--- start of PROVIDED PASSAGE ---
Tuesday, 23 February 2016

STRAIGHT by Scott Elmegreen and Drew Fornarola at the Acorn Theatre

   
       I'm doing something here I have not done before. Upon a good deal of reflection, I am revising my comments on STRAIGHT. I totally wasn't accurate in my reading of the play. I still have reservations, but think there is something different in the play from what I first saw. It is also fair to underscore that I saw a preview--a late preview (it had been running for two weeks when I saw it and would formally open on the 29th, which means it has to be frozen and available to critics before then).
      For the first time in the history of this blog, I received a request from the show's press representative to take down my review. I didn't for two reasons. First, I believe that once producers put a show before a paying audience, it is fair game for criticism. Second, because I am sure the press rep would not have asked me to take my comments offline if they were filled with praise. In all fairness, I went after the play with a cleaver. My comments were too passionately negative. I also gave away too much of the ending. Mea culpa.
     Scott Elmegreen and Drew Fornara's play gives us scenes between Ben (Jake Epstein), a twenty-six-year old man who works in finance and his girlfriend Emily (Jenna Gavigan), alternating with scenes between Ben and Chris, a twenty-year-old Boston University undergraduate (Thomas E, Sullivan). Ben and Emily have been dating since college though they still have separate Boston apartments. Emily seems much more devoted to her career than her erstwhile boyfriend is committed to his. Ben and Chris hook up through a grindr-like website, but, during the four months of the play's action, come to love each other. Ben is honest with Chris about Emily, but totally dishonest with Emily about Chris.
--- end of PROVIDED PASSAGE ---
**TASK SET:**
(a) In the review of STRAIGHT, how long had the show been running when the writer saw it?
(b) Sum up the review of STRAIGHT in two sentences.
The material that comes after this text is separate from it.
--- start of RECORDED DATA ---
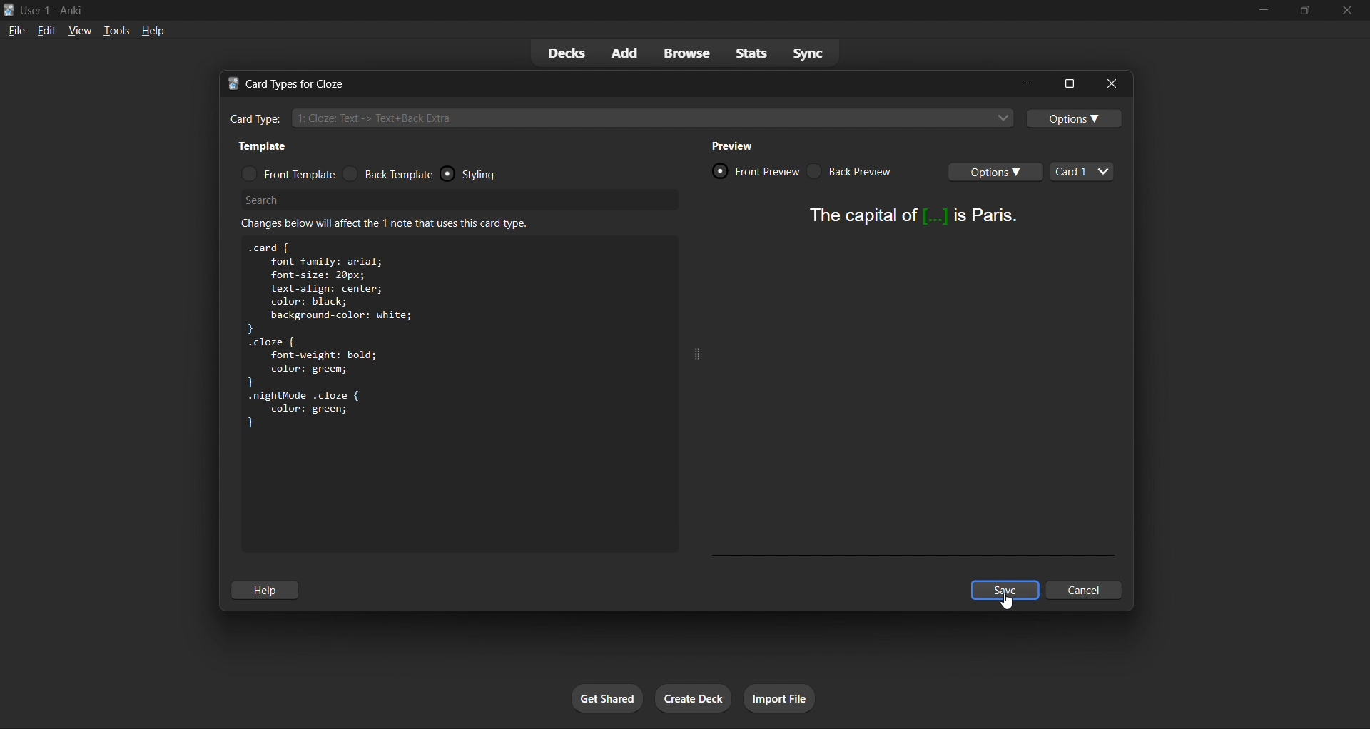  What do you see at coordinates (394, 226) in the screenshot?
I see `info` at bounding box center [394, 226].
--- end of RECORDED DATA ---
**WRITTEN RESPONSES:**
(a) Two weeks.

(b) The writer revises earlier comments on STRAIGHT, admitting an inaccurate reading, remarks that were too negative, and too much revealed about the ending, while explaining the refusal of the press representative's request to take the review down. The play alternates scenes of Ben with Emily, his girlfriend since college, and with Chris, a college student he meets through a grindr-like website and comes to love, and Ben is honest with Chris about Emily but dishonest with Emily about Chris.